Michael Gabriel Thanner, gay news, Washington Blade

Michael Gabriel Thanner and Gracie inside the newly opened M.G.T. & Co. Mens Toggery Shop in Rehoboth Beach. (Photo courtesy Thanner)

Two summers ago, following a July 4th celebratory evening out at various Rehoboth Beach, Del., eateries and drinkeries, gay entrepreneur Michael Gabriel Thanner found himself a bit sozzled and languishing late-night with a long-time female friend on the stoop in front of 39 Baltimore Avenue, a block from the residential town and resort destination boardwalk.

“I’m going to have this store some day,” the visiting Maryland native declared. The casual comment was emblematic of Thanner’s easygoing manner and light-hearted, engaging disposition, as energetically adventurous as it is engagingly confident.

(Photo courtesy of Thanner)

Early in October, Thanner’s ambitious assertion became an abstemious reality with the opening of M.G.T. & Co. Mens Toggery Shop on the high-profile street.

The prominent commercial spot is anchored by surrounding and nearby retail businesses and restaurant venues. The former residential home and prior commercial storefront is adjacent to local landmarks the Blue Moon restaurant-bar and the CAMP Rehoboth Community Center.

This fall, alongside his one-year-old golden retriever and in-store companion Gracie, Thanner launched his men’s specialty clothing shop on his 27th birthday. The Oct. 10 birthday commencement of the retail enterprise is also symbolized in the easy-to-remember mnemonic time he opens the door each day, at 10:10 a.m. “It also ensures that I’m never late,” Thanner jokes.

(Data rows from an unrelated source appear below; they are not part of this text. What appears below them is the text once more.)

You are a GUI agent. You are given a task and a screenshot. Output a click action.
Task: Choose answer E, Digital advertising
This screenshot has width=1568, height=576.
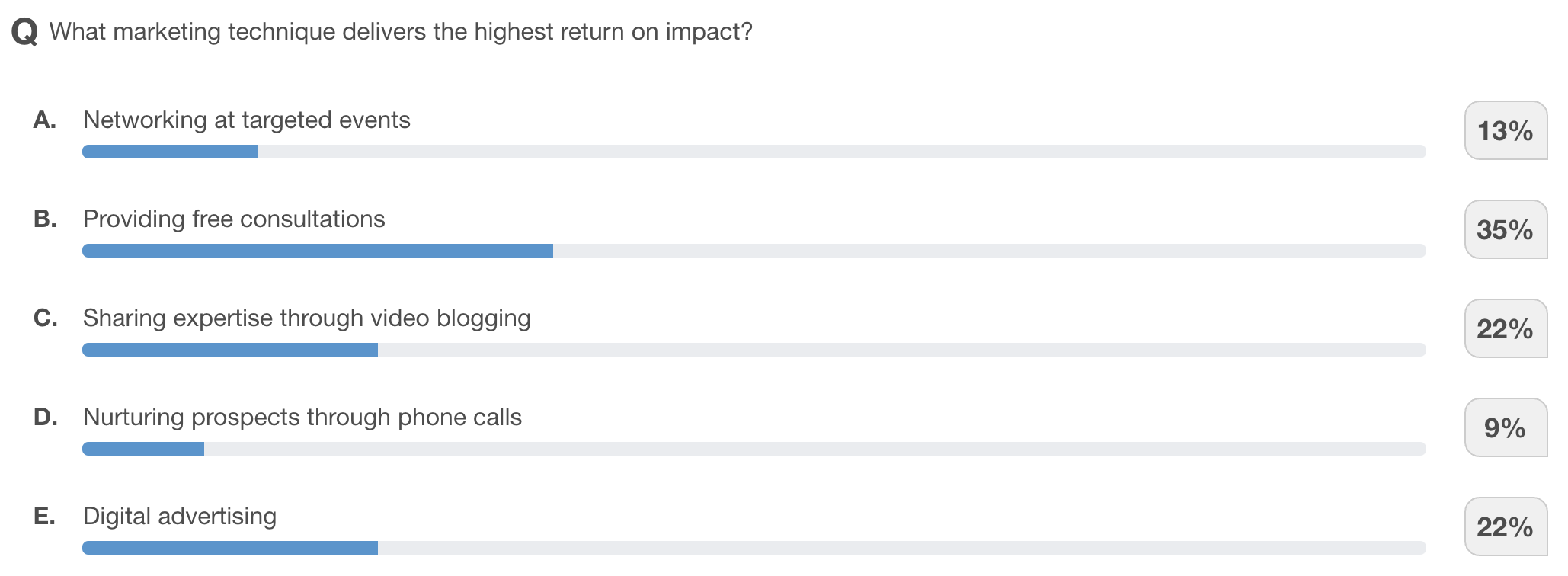(179, 517)
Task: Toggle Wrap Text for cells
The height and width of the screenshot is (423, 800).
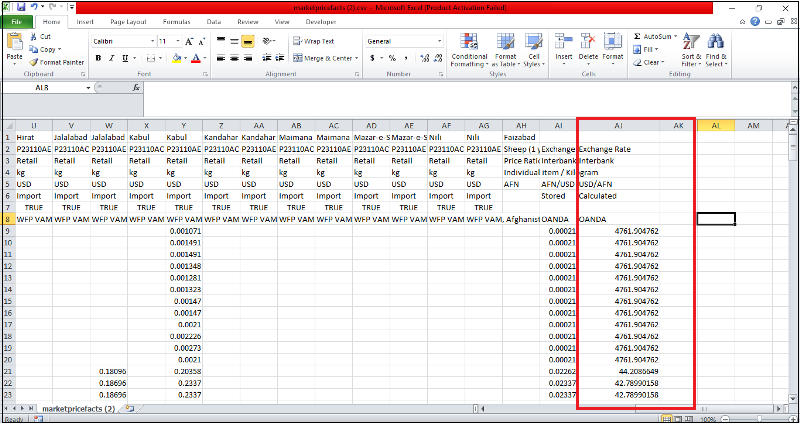Action: (315, 41)
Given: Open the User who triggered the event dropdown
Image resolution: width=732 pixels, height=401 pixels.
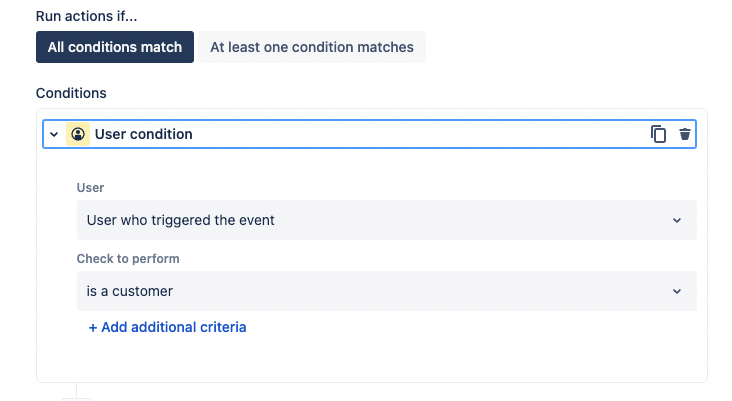Looking at the screenshot, I should (386, 220).
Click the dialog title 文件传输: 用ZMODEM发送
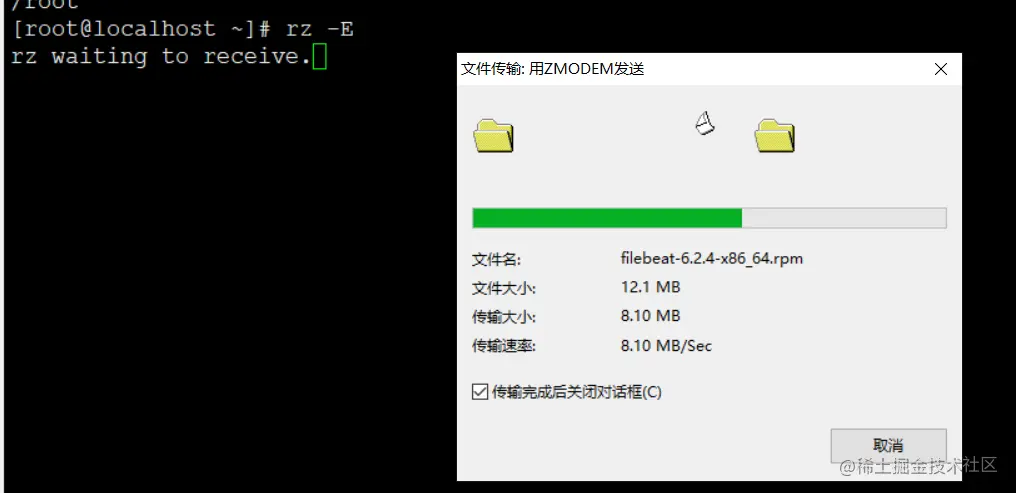 pos(553,69)
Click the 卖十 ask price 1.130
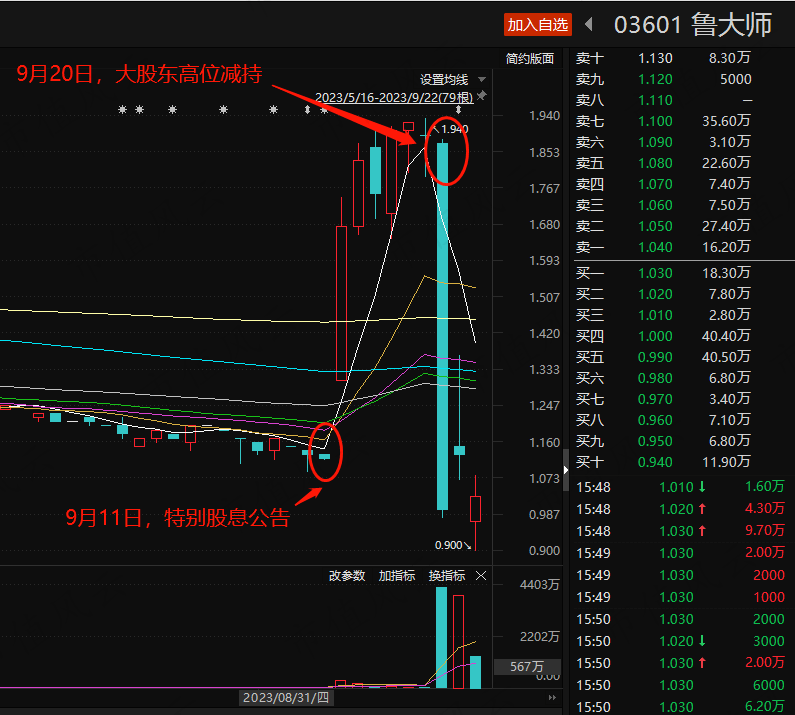Viewport: 795px width, 715px height. point(655,58)
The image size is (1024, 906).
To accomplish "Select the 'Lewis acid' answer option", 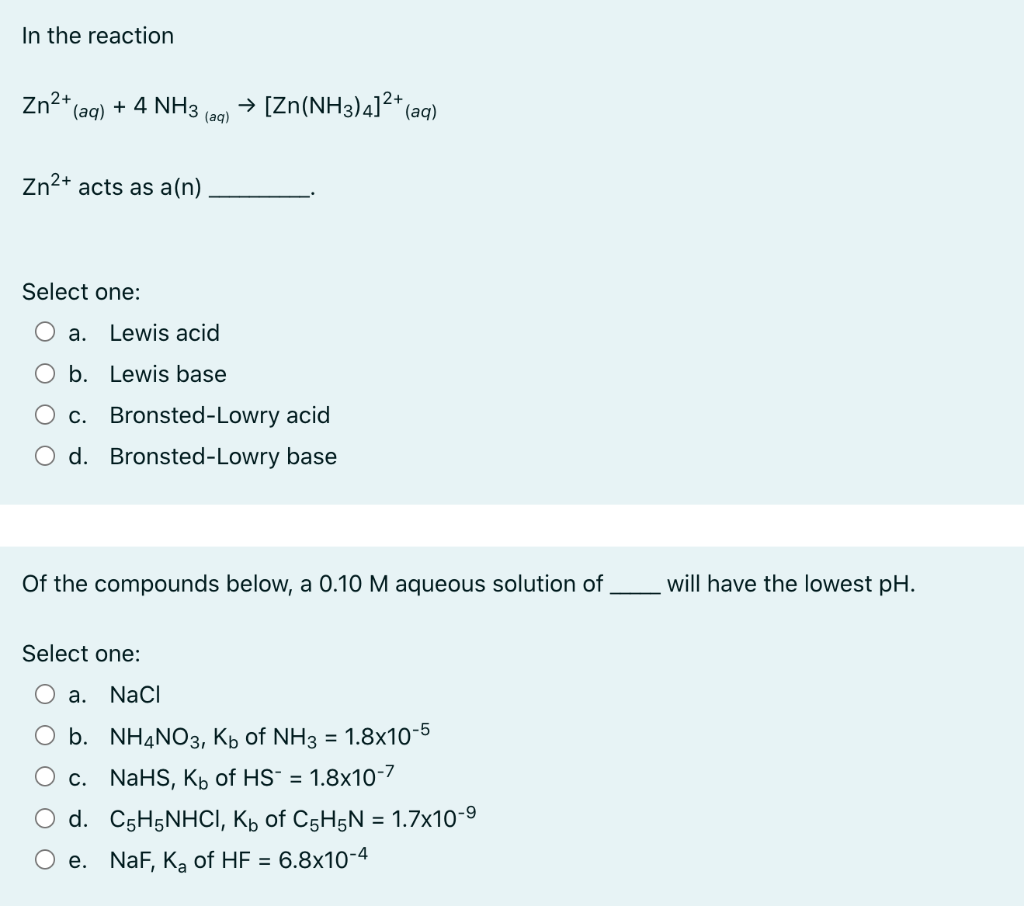I will click(45, 333).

(Photo courtesy of Thanner)

The shop is currently open seven days a week until 7 p.m., to both acquaint local residents and off-season visitors with Rehoboth’s newest addition to community enterprise and accommodate holiday shopping.

The free-spirited nature of new-proprietor Thanner is captured in the use of the informal, humorous, and British term “toggery” in the shop’s branding. A more casual expression for “haberdashery,” this off-kilter marquee nomenclature is a fitting reflection of the owner’s personality.

(Photo courtesy of Thanner)

The tagline additionally serves to convey the “British-inspired flavor of the shop’s offerings,” explains Thannery, noting that European labels from France, Germany, the Netherlands, and other international locales are also featured alongside American brands. “I carry lines with which people may not be familiar,” he says, “but I strive to always value quality over quantity” in curating the selection of items that will seasonally evolve.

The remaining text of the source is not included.